Because the two lenses are attached to a single camera, using what Axis calls its “Panopsis” technology, the operator can view a large 360-degree area, pinpoint a specific area of interest with his computer’s cursor, automatically direct the PTZ lens to highlight the chosen area and zoom in for a close-up view. For example, if the dome camera were mounted on the ceiling of a large retail space, the operator could monitor shoppers moving in all directions, spot something suspicious, highlight that suspicious person, and automatically zoom in to see a close-up of that suspicious person.
“No matter how far you zoom in, you always know exactly where you are,” Kent Fransson, an Axis product manager told Government Security News at the ISC West show in Las Vegas. (The operator of a traditional video surveillance PTZ camera will often become disoriented when he or she zooms in for a close-up, but this new Axis model continues to show the entire 360-degree view of the overall scene, in a small box on the monitor, even as it moves in for a close-up shot in one small portion of the image.)
Fransson said development work on the Axis camera has been underway for about two years.
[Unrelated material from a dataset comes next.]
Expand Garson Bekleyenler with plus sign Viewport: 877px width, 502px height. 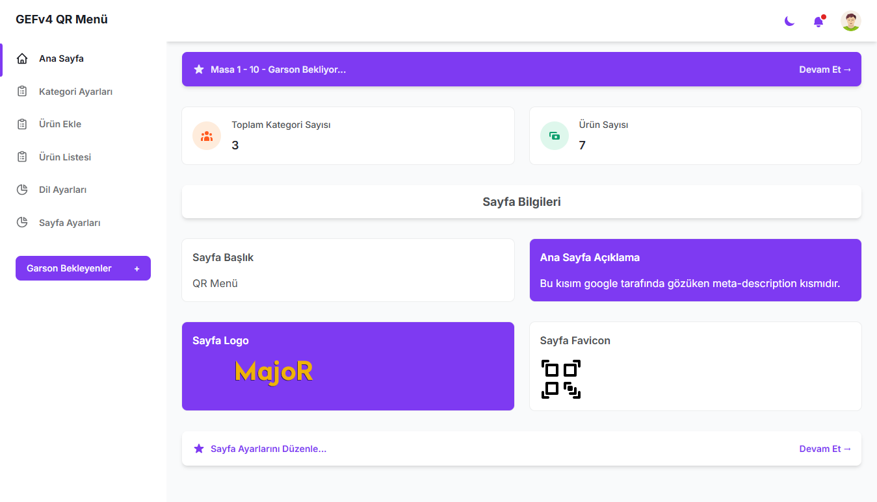coord(137,269)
More intensive work on the lens itself (which is made by Fujinon) and the software to drive the system has been going on for the past four months, said Carl-Ola Boketoft, an Axis firmware developer.
Axis expects the new combination camera will arrive on the market in July. The price has not been set yet, but Fransson expects it to be less than $3,000 per unit.
The new combination camera is intended to be used in real-time, rather than relying on archived video. For that reason, Fransson expects it will find a market among government customers operating surveillance systems in airports, railways and similar venues.